Format the rows below as a JSON list of strings, one string per line and no blank lines. Start at the first row and end at the line containing "click(x=187, y=72)", including both, and leave the pictures out.

::::

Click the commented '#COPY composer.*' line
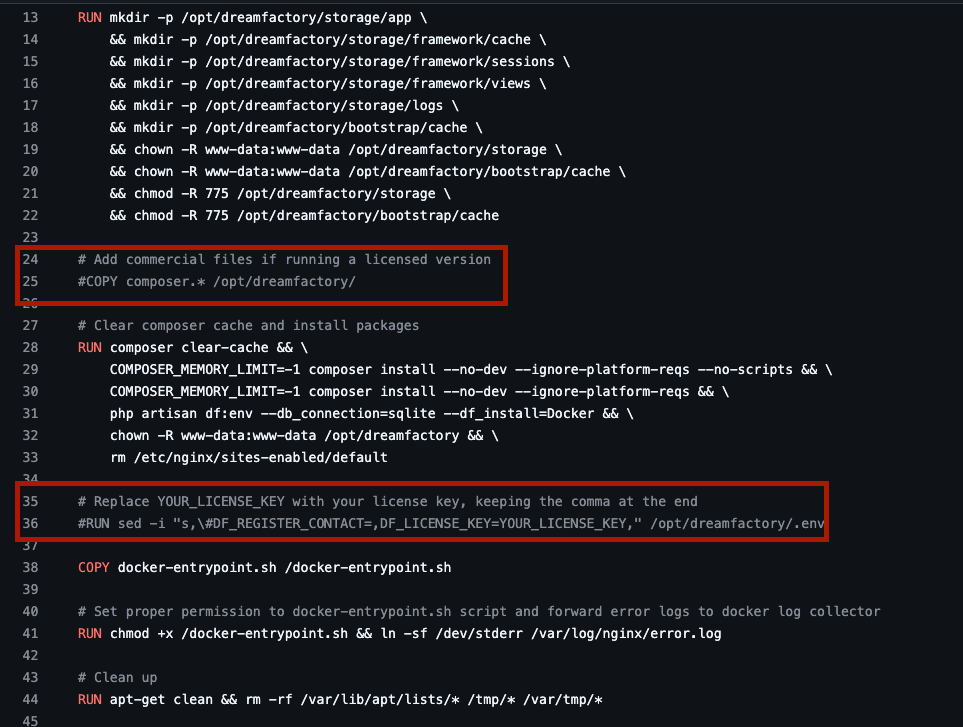The width and height of the screenshot is (963, 727). click(216, 281)
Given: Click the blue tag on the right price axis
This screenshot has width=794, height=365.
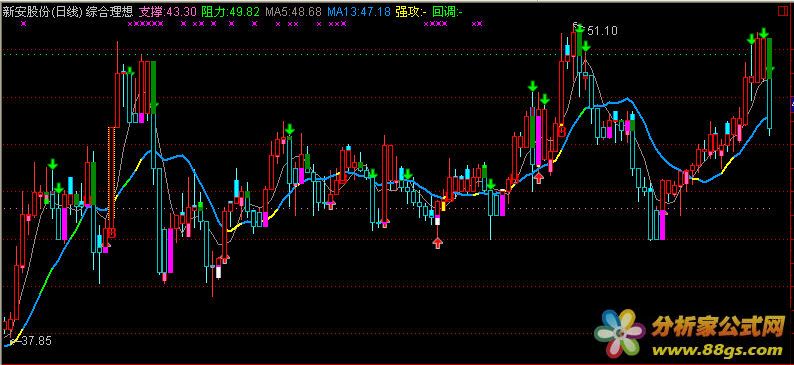Looking at the screenshot, I should [791, 104].
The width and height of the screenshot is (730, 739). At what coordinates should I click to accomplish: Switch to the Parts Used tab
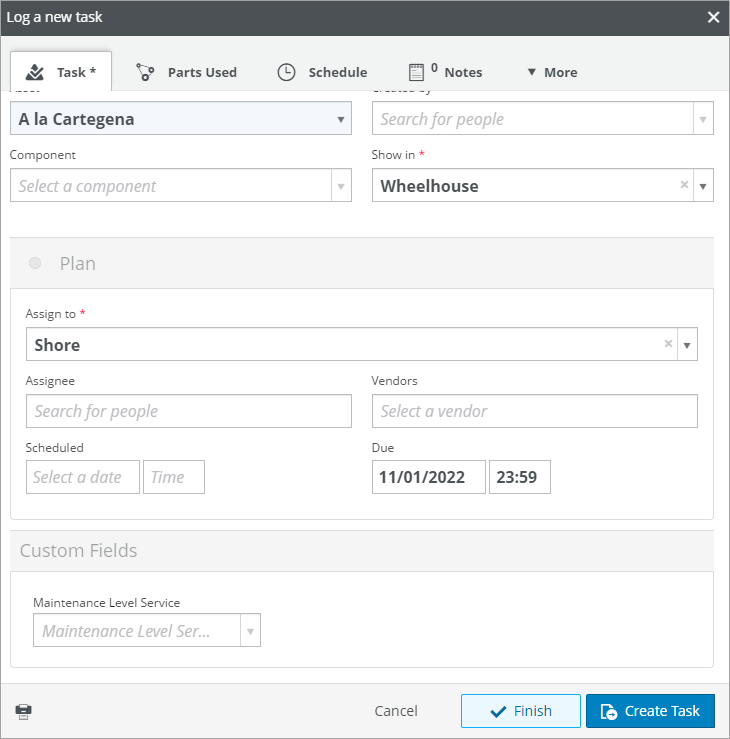click(x=187, y=72)
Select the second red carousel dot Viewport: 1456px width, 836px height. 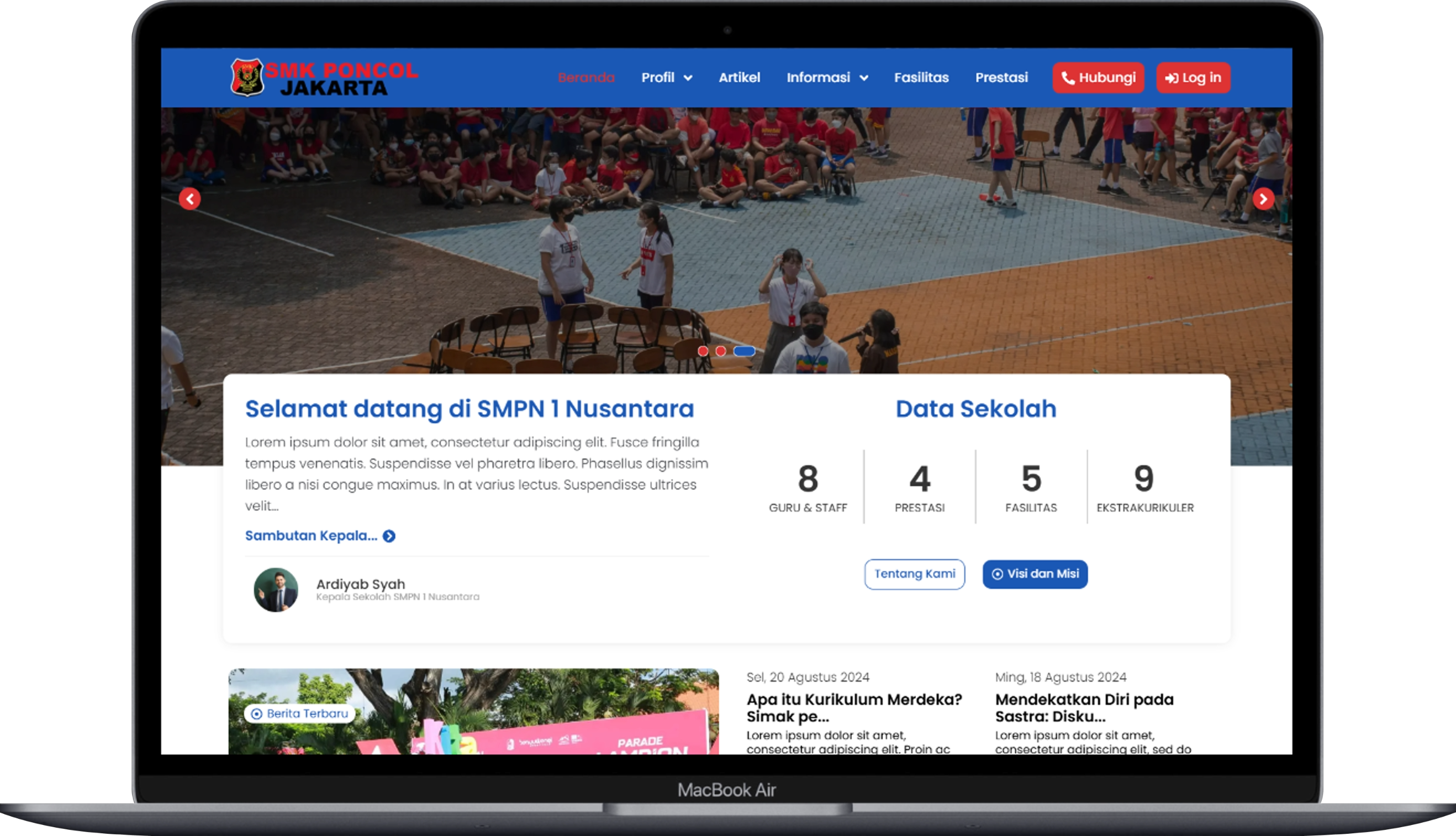(x=721, y=351)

::::

Exercise answer -
[
  "Click the commented '#COPY composer.*' line",
  "The width and height of the screenshot is (963, 727). click(216, 281)",
  "Given: Click the blue tag on the right price axis",
  "This screenshot has width=794, height=365.",
  "Looking at the screenshot, I should [791, 104].",
  "The width and height of the screenshot is (730, 739). At what coordinates should I click to accomplish: Switch to the Parts Used tab",
  "click(x=187, y=72)"
]